While admitting that reliance on such a hash may result in the “indicators’ tending to “overstate the amount of people involved” yet he concludes that “even by official measures, we must be greatly alarmed by our crime level”. (p.39)

But the crime level has been declining (although the “reporting” – such as it may be termed – is, as he has said, increasing) and was trending in that direction even in the mid-80s.

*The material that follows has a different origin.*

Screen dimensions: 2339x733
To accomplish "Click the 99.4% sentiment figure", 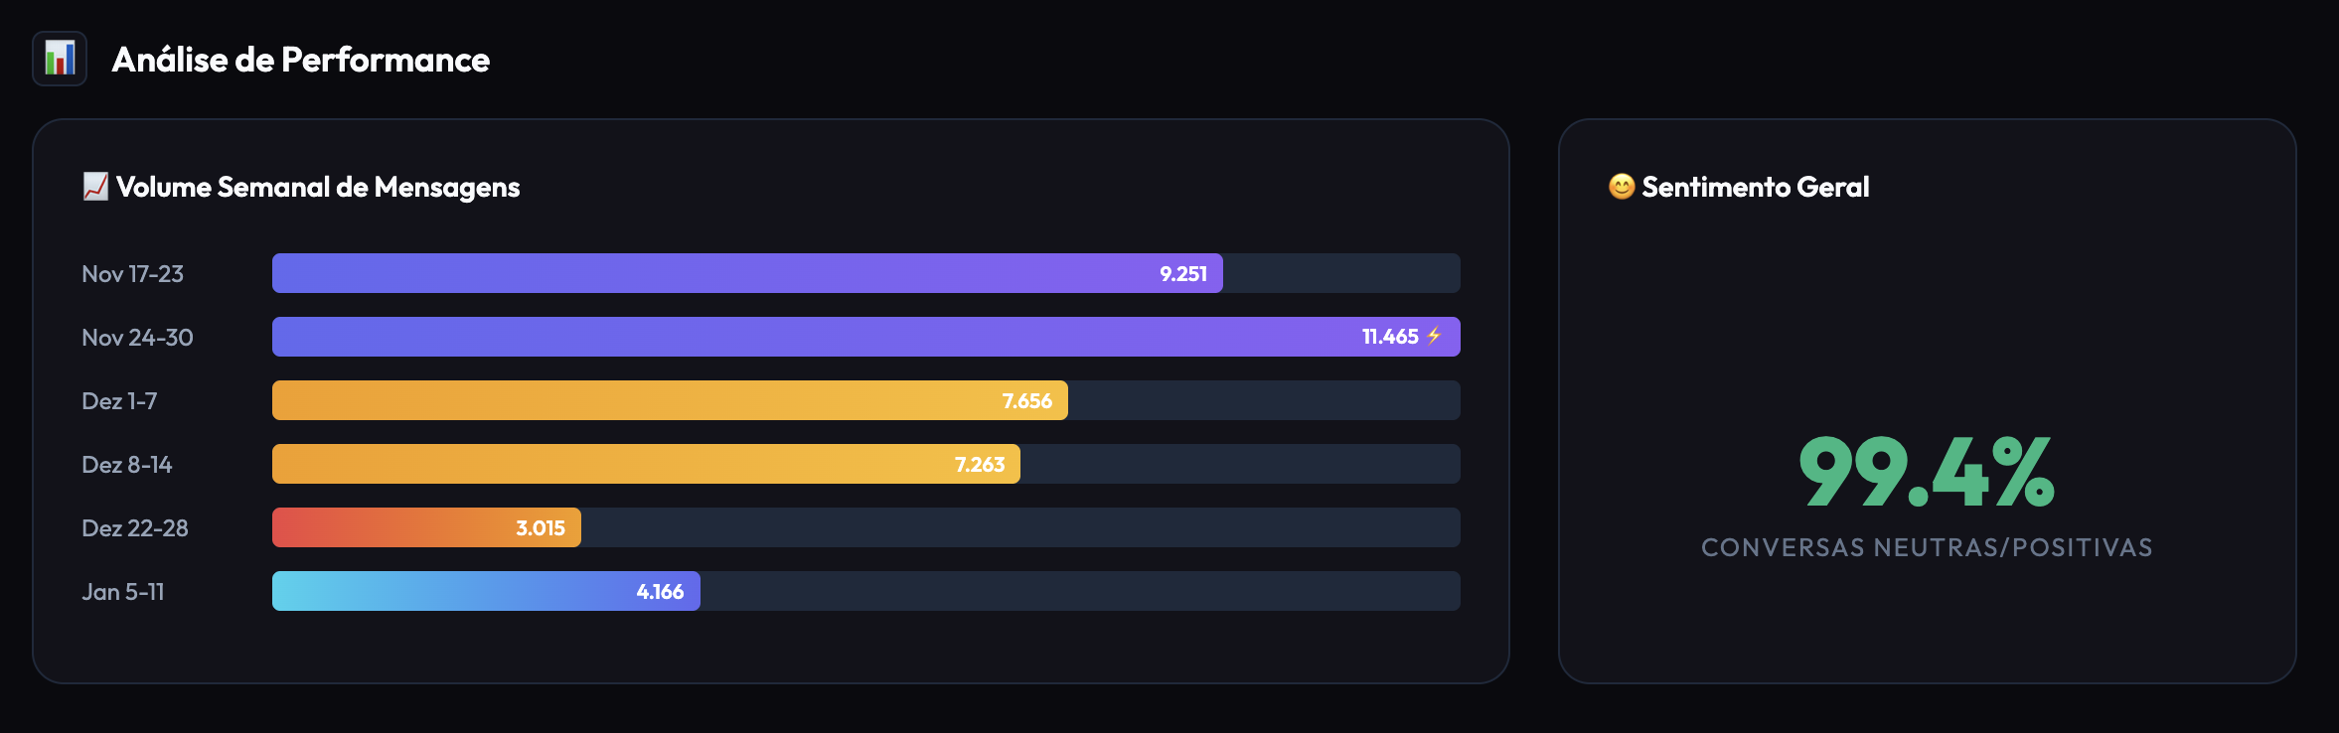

It seems to me that having given itself over to the ‘advocacy mania’ approach by guaranteeing its receptivity to any ‘emergencies’ pushed its way by any ‘advocacy’ to whom it might profitably pander, the Beltway wound up moving toward a Regulatory State as well as a Nanny State. And a Regulatory State is a form of Benevolent Despotism, precisely what the Framers rejected as a possibility for their “American Experiment” – which, rather, depended on a daring trust that ‘people’ could be ultimately trusted to sustain their role in American government as The People.

But of course, if so many of the citizens are ‘oppressors’ and the rest are ‘oppressed’, then the entire Founding Vision becomes not only “quaint” but also unworkable, as the government must expand to be both Nanny and Regulator of everybody, who are either perps or victims.

And thus the erosion of any working reality called ‘Americans’ and ‘The People’.

This is what the SO community is working to correct through its efforts to rollback the SO Mania regime.

NOTES

*My copy is the paperback version put out by Oxford UP in 1986. It bears the ISBN 0-19-503980-7. It will be unwieldy to include both Chapter Titles and sub-headings as well as page numbers, in case you have a different edition. I will stick to only using page references when I make quotations, but for especially important points I will do so.

**Consider what the impact is going to be at this point, for example, of having one in six Army troops on some form of officially-prescribed psychoactive drugs (don’t even ask about the illicit drug use); or of the effect of thousands of young men getting through their days in combat simply by reducing their ‘care’ to their immediate ‘buds’ and deriving their sense of life from shooting and being shot at, and the thrill of killing.

Try to tote up the many ways, direct and indirect, that American society and the American People are going to be ‘victimized’ in the near and further future.

Consider, while you’re at it, what happens to the troops who are not on psychoactive medications but the ones who are ruff-tuff and combat competent. This recent piece discusses troops (all male, by the oddest coincidence) assigned to a remote outpost in Afghanistan: they report – and happily – that they don’t know or care how the war will turn out, and that they live day-to-day for the intense high of focused bro-hood with their combat buddies and the thrill of combat (and killing). They do worry – and rightly, more than they know – about how they will adapt to the ‘down’ of civilian life when they return home. What will We as a society face, when thousands of these troops return, on top of the dozens of thousands who have been on psychoactive medications for months or years over there? If We are not going to be indirectly but most really ‘victimized’ – to use Elias’s broad definition of the term – then nobody is ever going to be ‘victimized’.